_RECORDED DATA_
####
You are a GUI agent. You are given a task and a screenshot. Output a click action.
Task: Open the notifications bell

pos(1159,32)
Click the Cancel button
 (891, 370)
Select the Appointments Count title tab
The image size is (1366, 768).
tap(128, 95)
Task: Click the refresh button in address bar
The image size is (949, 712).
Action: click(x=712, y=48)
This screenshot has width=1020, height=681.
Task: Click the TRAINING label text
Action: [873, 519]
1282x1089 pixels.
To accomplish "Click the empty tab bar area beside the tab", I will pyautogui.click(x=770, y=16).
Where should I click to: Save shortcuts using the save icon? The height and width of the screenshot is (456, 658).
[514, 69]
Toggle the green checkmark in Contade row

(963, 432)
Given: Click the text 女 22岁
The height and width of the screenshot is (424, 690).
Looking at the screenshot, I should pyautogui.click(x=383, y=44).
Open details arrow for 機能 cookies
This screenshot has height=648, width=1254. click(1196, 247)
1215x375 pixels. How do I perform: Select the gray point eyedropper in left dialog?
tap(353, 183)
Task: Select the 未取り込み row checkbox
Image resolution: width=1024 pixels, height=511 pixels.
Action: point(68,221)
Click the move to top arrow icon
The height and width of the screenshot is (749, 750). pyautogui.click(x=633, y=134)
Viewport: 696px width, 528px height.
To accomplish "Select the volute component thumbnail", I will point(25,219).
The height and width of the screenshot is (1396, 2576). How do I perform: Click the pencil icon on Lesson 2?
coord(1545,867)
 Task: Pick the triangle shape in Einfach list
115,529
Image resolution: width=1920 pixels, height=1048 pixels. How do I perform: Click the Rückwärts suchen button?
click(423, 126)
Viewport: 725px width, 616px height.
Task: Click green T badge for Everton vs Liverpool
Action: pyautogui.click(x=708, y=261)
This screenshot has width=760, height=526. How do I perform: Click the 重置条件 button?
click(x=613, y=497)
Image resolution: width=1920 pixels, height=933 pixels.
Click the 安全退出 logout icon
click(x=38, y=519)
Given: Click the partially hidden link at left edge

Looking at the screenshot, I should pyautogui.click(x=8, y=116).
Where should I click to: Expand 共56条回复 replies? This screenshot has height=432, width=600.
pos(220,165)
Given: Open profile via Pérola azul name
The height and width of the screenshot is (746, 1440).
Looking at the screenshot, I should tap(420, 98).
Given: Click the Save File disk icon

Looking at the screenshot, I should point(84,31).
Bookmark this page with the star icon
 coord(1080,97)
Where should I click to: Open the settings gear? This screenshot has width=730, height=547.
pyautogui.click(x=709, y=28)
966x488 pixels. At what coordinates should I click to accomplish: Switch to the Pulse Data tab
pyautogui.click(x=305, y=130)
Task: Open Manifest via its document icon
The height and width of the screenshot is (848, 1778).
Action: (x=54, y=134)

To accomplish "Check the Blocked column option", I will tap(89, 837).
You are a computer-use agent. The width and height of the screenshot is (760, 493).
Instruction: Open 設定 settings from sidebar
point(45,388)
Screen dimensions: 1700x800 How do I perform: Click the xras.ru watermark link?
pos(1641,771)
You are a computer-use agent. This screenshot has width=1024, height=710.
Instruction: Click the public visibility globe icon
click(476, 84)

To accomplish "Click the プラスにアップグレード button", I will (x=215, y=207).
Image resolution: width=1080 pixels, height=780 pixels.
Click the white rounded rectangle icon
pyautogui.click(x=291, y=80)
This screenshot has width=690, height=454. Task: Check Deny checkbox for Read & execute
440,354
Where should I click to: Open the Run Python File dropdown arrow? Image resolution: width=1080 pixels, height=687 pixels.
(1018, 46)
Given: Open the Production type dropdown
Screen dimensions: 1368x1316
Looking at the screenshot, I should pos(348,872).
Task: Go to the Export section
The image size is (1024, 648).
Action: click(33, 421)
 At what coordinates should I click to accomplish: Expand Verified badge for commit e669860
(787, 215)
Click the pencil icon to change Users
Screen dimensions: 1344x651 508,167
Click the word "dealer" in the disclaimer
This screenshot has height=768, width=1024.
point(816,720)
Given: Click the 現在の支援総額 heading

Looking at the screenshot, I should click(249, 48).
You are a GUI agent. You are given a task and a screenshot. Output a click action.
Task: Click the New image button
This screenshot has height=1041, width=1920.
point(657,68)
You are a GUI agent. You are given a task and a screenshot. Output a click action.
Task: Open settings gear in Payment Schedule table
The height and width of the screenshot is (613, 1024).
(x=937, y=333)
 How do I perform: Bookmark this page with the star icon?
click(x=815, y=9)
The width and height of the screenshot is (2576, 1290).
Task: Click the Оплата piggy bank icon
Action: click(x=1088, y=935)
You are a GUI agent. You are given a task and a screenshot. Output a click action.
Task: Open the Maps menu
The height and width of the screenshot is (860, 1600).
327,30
####
_WHAT YOU WILL DO_
Write each record above out again exactly as it reads.

_ANSWER AREA_
You are a GUI agent. You are given a task and a screenshot. Output a click action.
Task: Open the notifications bell

pos(1159,32)
Click the Cancel button
 (891, 370)
Select the Appointments Count title tab
The image size is (1366, 768).
tap(128, 95)
Task: Click the refresh button in address bar
The image size is (949, 712).
Action: click(x=712, y=48)
This screenshot has width=1020, height=681.
Task: Click the TRAINING label text
Action: [873, 519]
1282x1089 pixels.
To accomplish "Click the empty tab bar area beside the tab", I will pyautogui.click(x=770, y=16).
Where should I click to: Save shortcuts using the save icon? The height and width of the screenshot is (456, 658).
[514, 69]
Toggle the green checkmark in Contade row

(963, 432)
Given: Click the text 女 22岁
The height and width of the screenshot is (424, 690).
Looking at the screenshot, I should pyautogui.click(x=383, y=44).
Open details arrow for 機能 cookies
This screenshot has height=648, width=1254. click(1196, 247)
1215x375 pixels. How do I perform: Select the gray point eyedropper in left dialog?
tap(353, 183)
Task: Select the 未取り込み row checkbox
Image resolution: width=1024 pixels, height=511 pixels.
Action: point(68,221)
Click the move to top arrow icon
The height and width of the screenshot is (749, 750). pyautogui.click(x=633, y=134)
Viewport: 696px width, 528px height.
To accomplish "Select the volute component thumbnail", I will point(25,219).
The height and width of the screenshot is (1396, 2576). How do I perform: Click the pencil icon on Lesson 2?
coord(1545,867)
 Task: Pick the triangle shape in Einfach list
115,529
Image resolution: width=1920 pixels, height=1048 pixels. How do I perform: Click the Rückwärts suchen button?
click(423, 126)
Viewport: 725px width, 616px height.
Task: Click green T badge for Everton vs Liverpool
Action: pyautogui.click(x=708, y=261)
This screenshot has width=760, height=526. How do I perform: Click the 重置条件 button?
click(x=613, y=497)
Image resolution: width=1920 pixels, height=933 pixels.
Click the 安全退出 logout icon
click(x=38, y=519)
Given: Click the partially hidden link at left edge

Looking at the screenshot, I should pyautogui.click(x=8, y=116).
Where should I click to: Expand 共56条回复 replies? This screenshot has height=432, width=600.
pos(220,165)
Given: Open profile via Pérola azul name
The height and width of the screenshot is (746, 1440).
Looking at the screenshot, I should tap(420, 98).
Given: Click the Save File disk icon

Looking at the screenshot, I should point(84,31).
Bookmark this page with the star icon
 coord(1080,97)
Where should I click to: Open the settings gear? This screenshot has width=730, height=547.
pyautogui.click(x=709, y=28)
966x488 pixels. At what coordinates should I click to accomplish: Switch to the Pulse Data tab
pyautogui.click(x=305, y=130)
Task: Open Manifest via its document icon
The height and width of the screenshot is (848, 1778).
Action: (x=54, y=134)

To accomplish "Check the Blocked column option", I will tap(89, 837).
You are a computer-use agent. The width and height of the screenshot is (760, 493).
Instruction: Open 設定 settings from sidebar
point(45,388)
Screen dimensions: 1700x800 How do I perform: Click the xras.ru watermark link?
pos(1641,771)
You are a computer-use agent. This screenshot has width=1024, height=710.
Instruction: Click the public visibility globe icon
click(476, 84)

To accomplish "Click the プラスにアップグレード button", I will (x=215, y=207).
Image resolution: width=1080 pixels, height=780 pixels.
Click the white rounded rectangle icon
pyautogui.click(x=291, y=80)
This screenshot has width=690, height=454. Task: Check Deny checkbox for Read & execute
440,354
Where should I click to: Open the Run Python File dropdown arrow? Image resolution: width=1080 pixels, height=687 pixels.
(1018, 46)
Given: Open the Production type dropdown
Screen dimensions: 1368x1316
Looking at the screenshot, I should pos(348,872).
Task: Go to the Export section
The image size is (1024, 648).
Action: click(33, 421)
 At what coordinates should I click to accomplish: Expand Verified badge for commit e669860
(787, 215)
Click the pencil icon to change Users
Screen dimensions: 1344x651 508,167
Click the word "dealer" in the disclaimer
This screenshot has height=768, width=1024.
point(816,720)
Given: Click the 現在の支援総額 heading

Looking at the screenshot, I should click(249, 48).
You are a GUI agent. You are given a task and a screenshot. Output a click action.
Task: Click the New image button
This screenshot has height=1041, width=1920.
point(657,68)
You are a GUI agent. You are given a task and a screenshot. Output a click action.
Task: Open settings gear in Payment Schedule table
The height and width of the screenshot is (613, 1024).
(x=937, y=333)
 How do I perform: Bookmark this page with the star icon?
click(x=815, y=9)
The width and height of the screenshot is (2576, 1290).
Task: Click the Оплата piggy bank icon
Action: click(x=1088, y=935)
You are a GUI agent. You are given a task and a screenshot. Output a click action.
Task: Open the Maps menu
The height and width of the screenshot is (860, 1600).
327,30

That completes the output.